First, the two parties to a transaction agree upon the formula or basis for the deal. Then, at a later date, the final price is found by applying the previously agreed-upon basis to the current price of goods levels. The agreed-upon basis may be either positive or negative and is typically the difference between the spot price and the futures price in the market.
In effect, the two parties are only locking in the difference between a futures price and a spot price. They are agreeing to add (or subtract) this difference from the actual price of the goods. The price of the goods will be determined at a later date and is usually based on the prevailing rates in the market at that time.
Example of Booking the Basis
Imagine that a forward sales agreement for delivering cotton is inked in June, with the buyer and seller agreeing to a time horizon ending in November. Both parties also agree that a basis of $20 will be added to the price of cotton at some later date. They may agree to this level because the spot price for cotton is trading at $200 while the front-month futures contract is trading for $220.

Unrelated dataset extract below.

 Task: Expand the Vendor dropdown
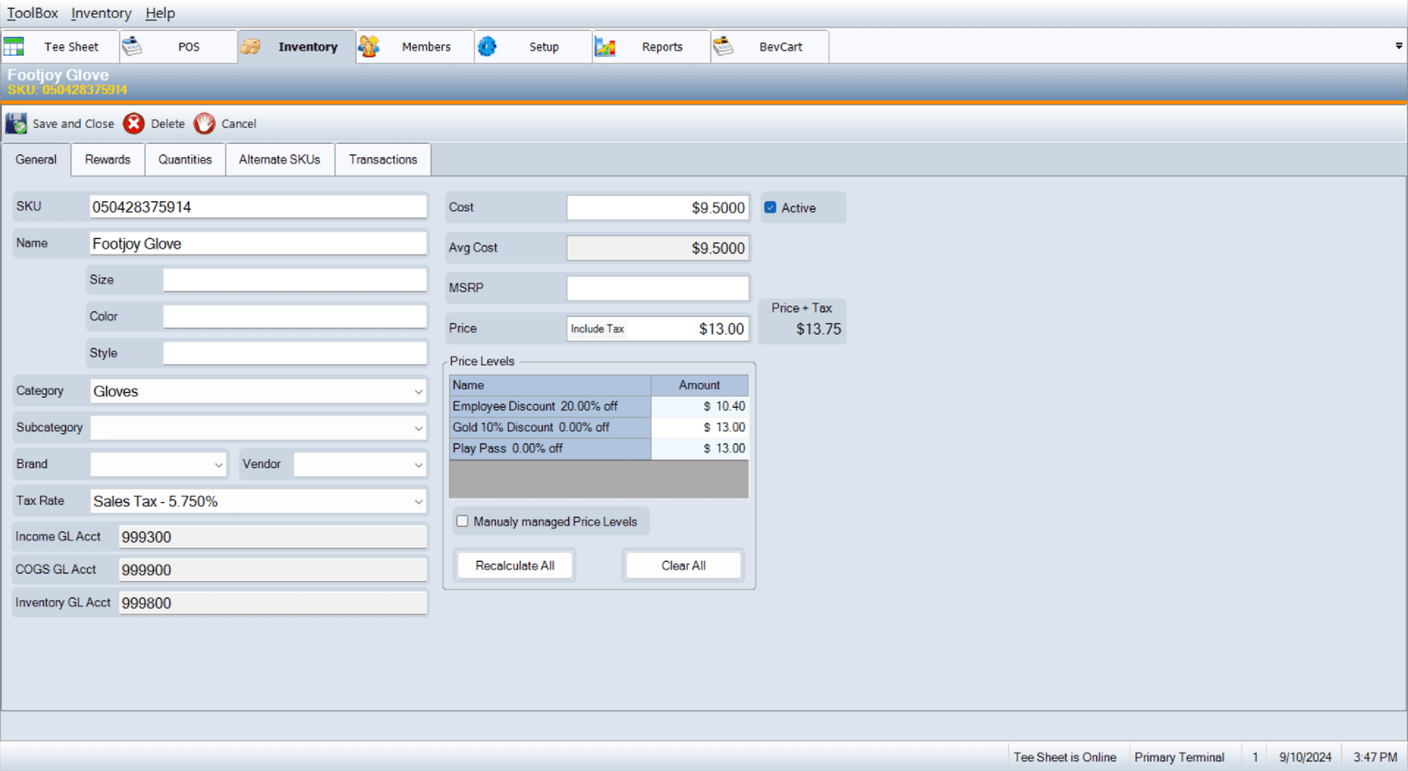click(418, 465)
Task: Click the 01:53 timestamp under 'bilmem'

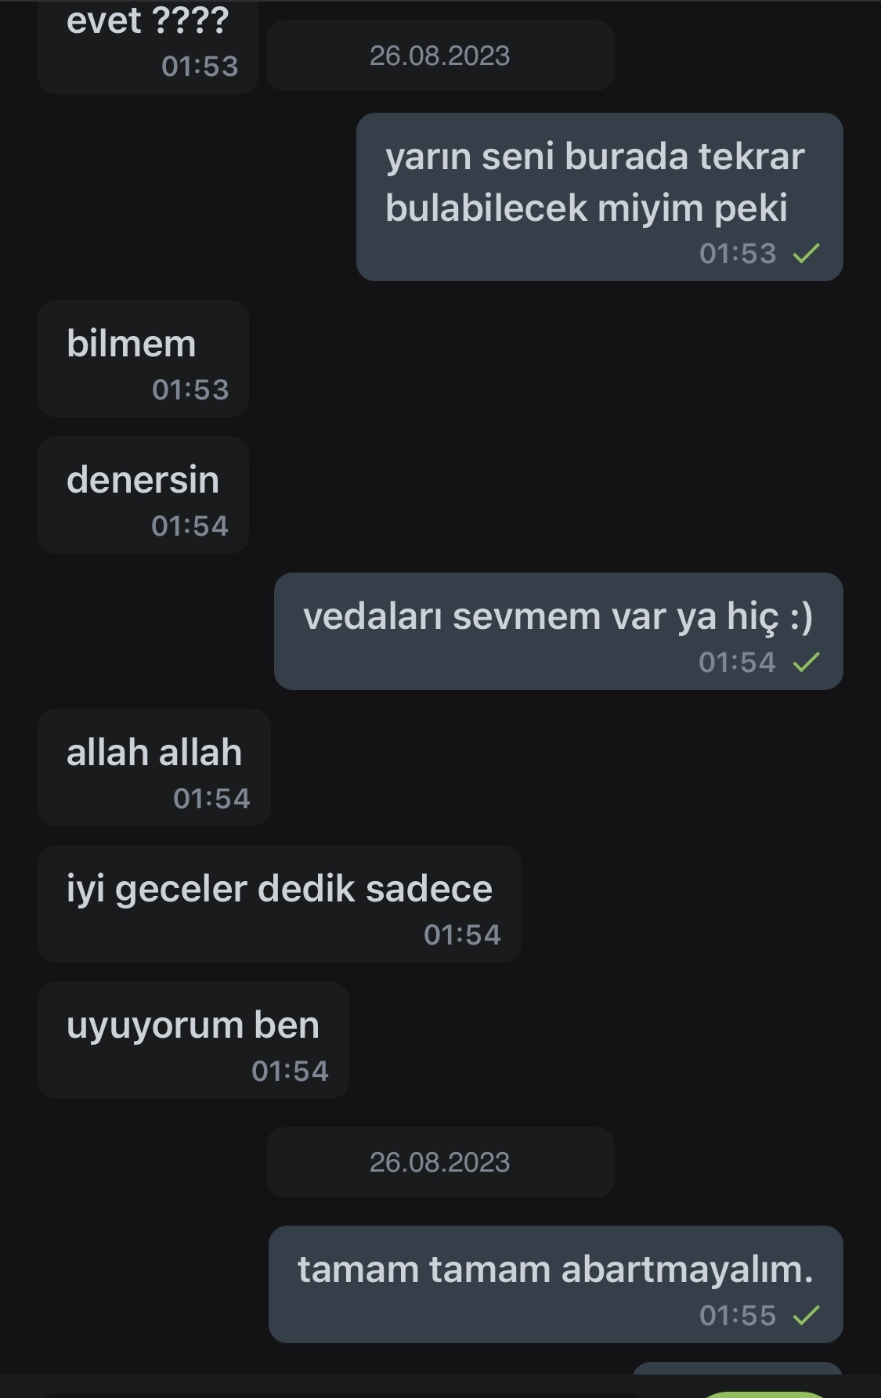Action: (190, 390)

Since the basis has booked, this means that the buyer, the seller, or both parties will have the option to declare at an earlier date than November what the price of goods will be. For example, one party may request to lock in a price of goods in August when the futures price of cotton is $210.
The total payment or cost of the sales agreement would be $230 = ($210 + $20), which results from adding the original basis to the agreed-upon price of goods.
By booking the basis, both sides have locked in a $20 basis.